Abstract

This paper examines the working lives of migrant women in the sex sector in Ghana, in light of surging global interest in the governance of “slavery and trafficking”. The paper draws on qualitative data gathered in Ghana in 2021, namely 30 interviews with migrant sex workers. Interview data document wide-ranging and systematic labour exploitation, including some of the worst forms of unfreedom characterised as “modern slavery”. Yet the majority of workers report that they entered into and stay in sex work out of economic necessity (i.e. rather than individualised, extra-economic relations of coercion), typically due to caring responsibilities.

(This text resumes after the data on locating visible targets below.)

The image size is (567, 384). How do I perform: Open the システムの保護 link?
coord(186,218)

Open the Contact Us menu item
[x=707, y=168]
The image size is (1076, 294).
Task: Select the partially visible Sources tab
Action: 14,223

To explain this, the paper makes two interrelated arguments: firstly, it shows why the concept of “unfree labour” is more appropriate than “modern slavery” for capturing how extreme exploitation emerges from a continuum of labour unfreedom in the Ghanaian sex sector. Unfreedom is (re)produced through state laws, relations of (re)production, and trajectories of neoliberal economic restructuring, which have given rise to widespread precarisation and informalisation. Secondly, the paper argues that extant studies of unfree labour should pay greater attention to the crisis of social reproduction as a key structural driver of unfree labour. This crisis constitutes the broader material conditions in which migrant women in Ghana enter into and stay in highly exploitative forms of work within the sex sector, as a means of household survival. The paper contextualises this crisis not only in relation to neoliberalism, but to the longue durée of colonial capitalism in Ghana.